Each of the following activities, functions or investments might be a logical focus for priority attention in an operations and management initiative:

    • Coordination at the planning stage to ensure that system integration is factored into the assessment of needs and the definition of solutions. Starting at this stage is also an effective way to begin the process of establishing relationships among diverse agencies. These relationships mature as projects advance through implementation and continued operation. Early coordination brings the whole operations and management dialogue up front, where there is still time to make changes. The operations planning function should focus on corridors (rather than facilities) to insure the broadest range of strategies and actions are considered, and that all appropriate trade-offs are analyzed and understood.

The MPO process should include evaluation criteria that measure the benefit to the entire system from a project, rather than focus on the attributes of the individual project. Since state, county and municipal transportation projects are often planned as mutually exclusive investments, the MPO should analyze or provide guidance when projects may overlap or impede the work of others in progress.

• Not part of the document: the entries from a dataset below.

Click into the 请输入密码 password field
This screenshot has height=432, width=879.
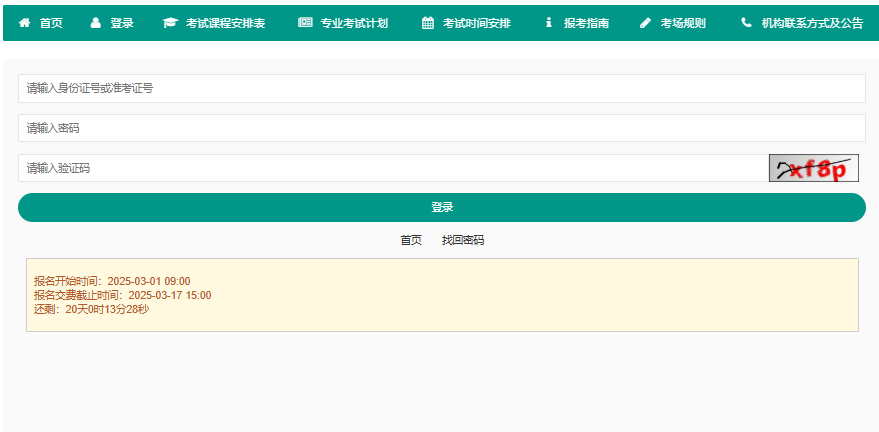441,128

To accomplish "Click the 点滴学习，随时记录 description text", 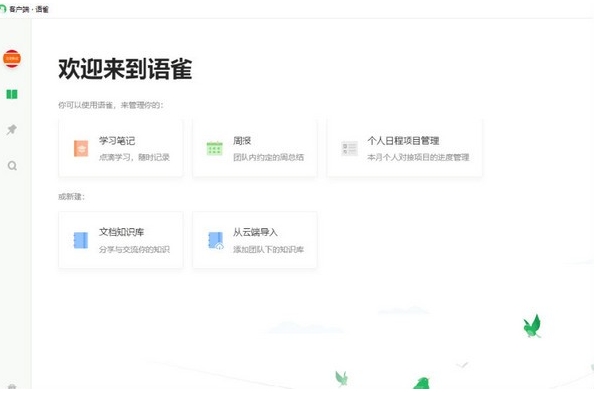I will pyautogui.click(x=134, y=157).
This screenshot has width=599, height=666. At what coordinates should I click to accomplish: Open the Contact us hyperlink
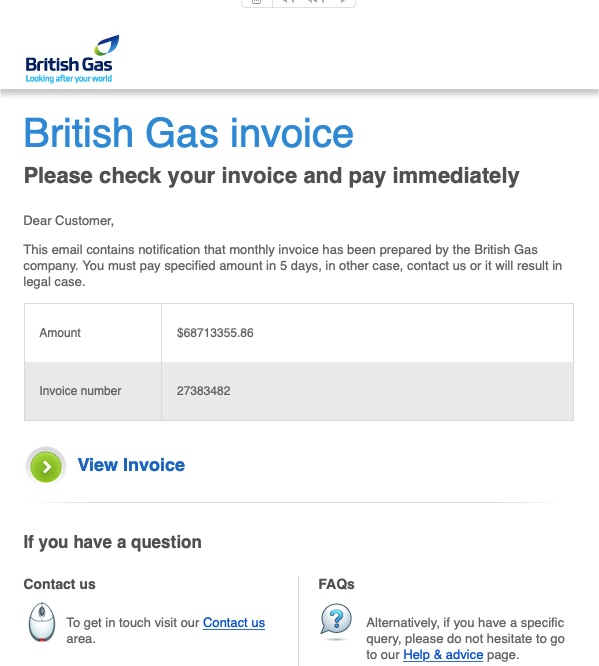coord(234,623)
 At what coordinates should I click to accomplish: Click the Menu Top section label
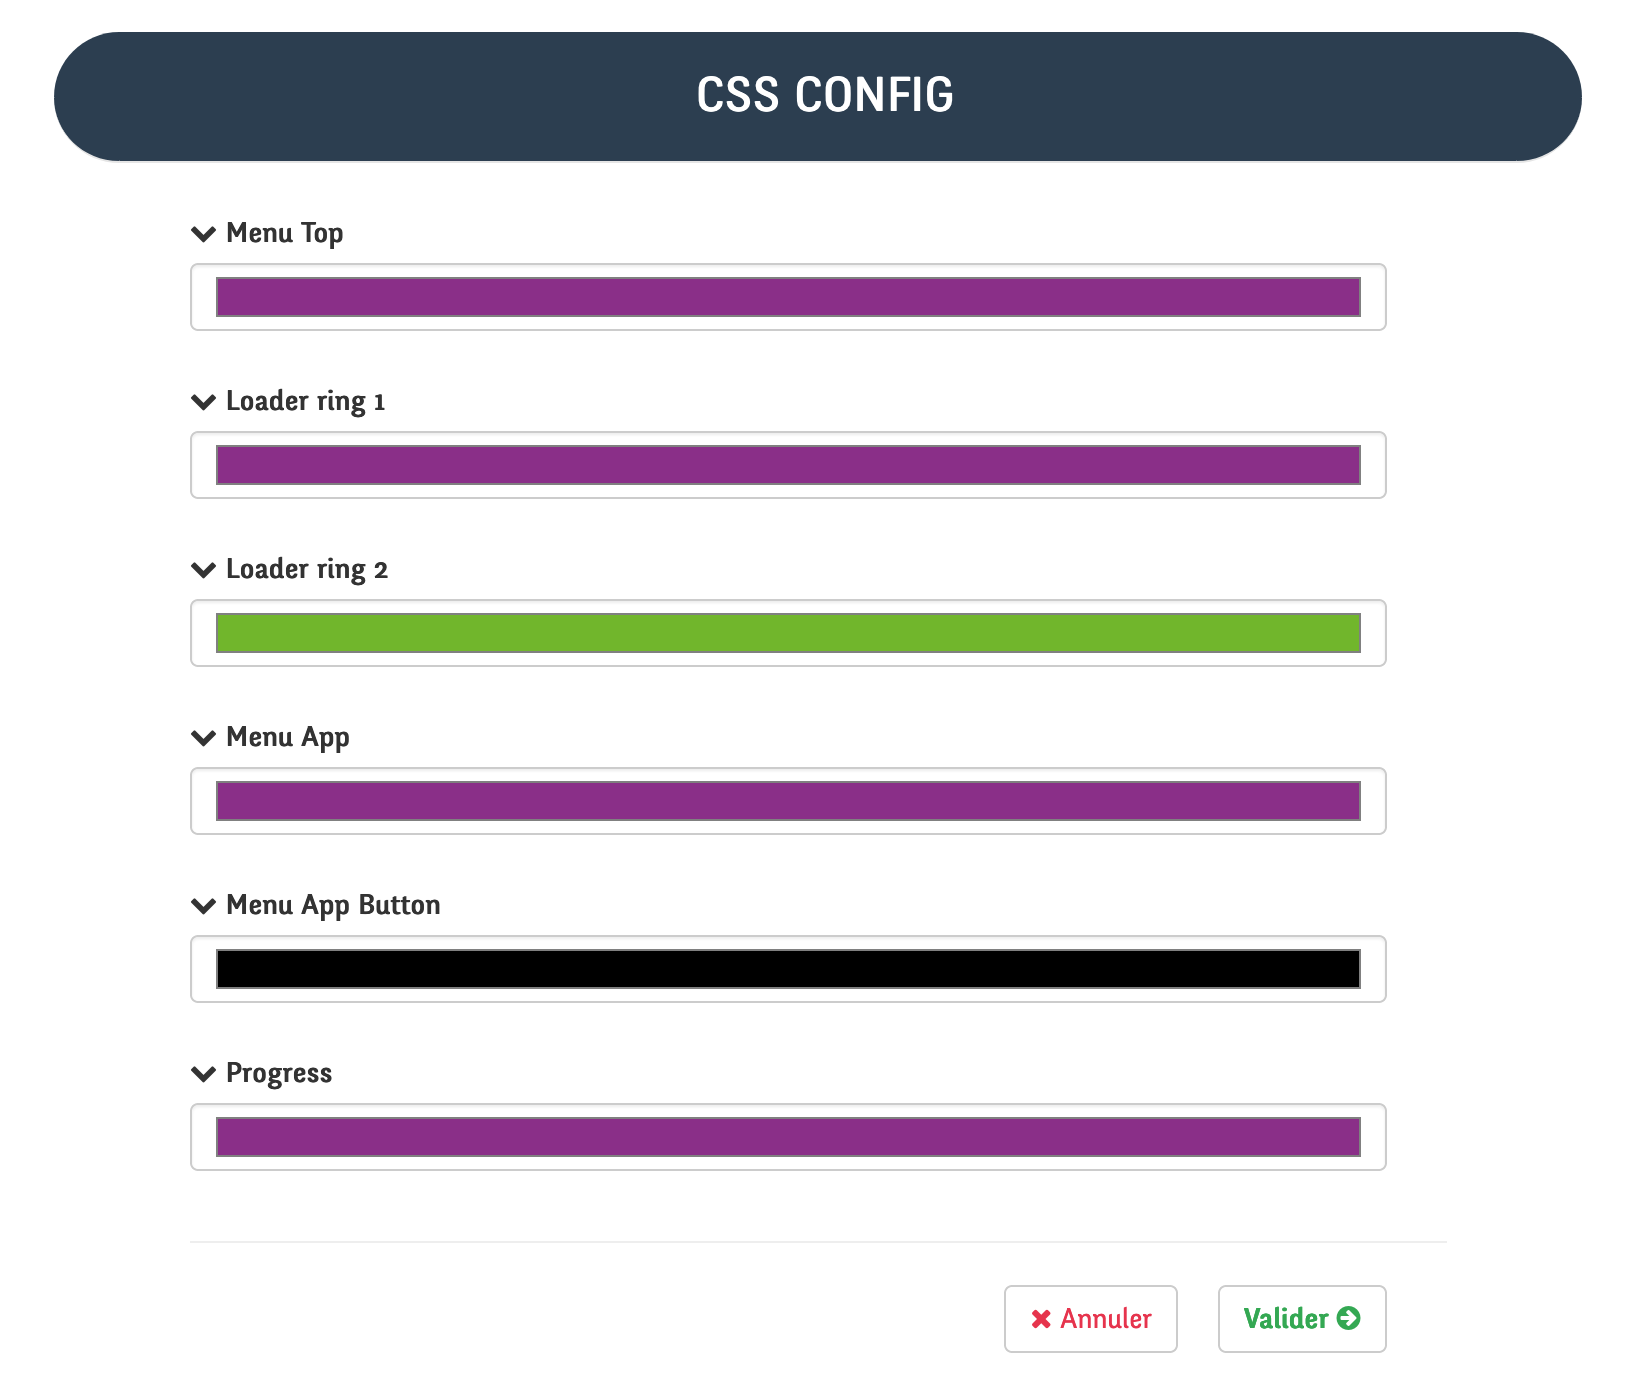click(285, 233)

    • Interfaces among modes and systems to assure that adequate and appropriate interchange, choice and safety are available. Activity at the design level deserves attention. Design standards for traditional street/highway planning should accommodate transit operating needs – curb designs, signal prioritization, enforcement of bus lanes and bus stops – not merely focus on auto use and movement. "Context Sensitive Design" processes are an example of focusing many stakeholders on interfaces to assure the preservation of effective pedestrian access and transit vehicle operating conditions as on-street improvements are considered in support of both existing or planned development.
    • Increased emphasis and investment in shared information technologies at the system and corridor level should be a priority to better support customer travel decisions and choice, and to build a capability to continuously monitor system performance in customer-related terms. Development of these technologies has to begin with this multi-user focus in order to reduce downstream costs and increase productivity. From a transit perspective this principle would support larger investments in GIS/AVL and real time customer information deployments.
    • Integrated fare/toll/revenue/pricing systems to add convenience for customers, encourage consideration of the widest array of travel choices and providers, and to provide capability to rationalize pricing across the network to meet varied objectives. This principle would support larger investment in transit smart-card-type technologies.
    • Alternative solutions for corridors experiencing the most significant congestion/delay problems (both recurrent and non-recurrent congestion) to ease capacity constraints, and to provide appropriate options, choices and redundancy on the system. The addition of significant new transit capacity may be a central operations and management strategy in many congested corridors.
    • Data-sharing to allow consistent system-wide monitoring and analysis that would provide an entre to move away from vehicle-related measures to passenger-related measures.
    • Financial incentives for project level or sustained multi-modal collaboration/integration to spur greater responses from implementing agencies and greater involvement of other stakeholders.

Conclusion

APTA appreciates the efforts of the Committee on Environment and Public Works to provide this opportunity to identify the issues on metropolitan operation and thus start shaping the solutions. There are many areas where transit is already working with its partners to improve the overall management and operation of the system. It is our hope that we will be able to establish a process, as a result of this dialogue, to increase the opportunities for and actual occurrence of increased coordination. We would be pleased to provide any additional information the Committee may wish to review.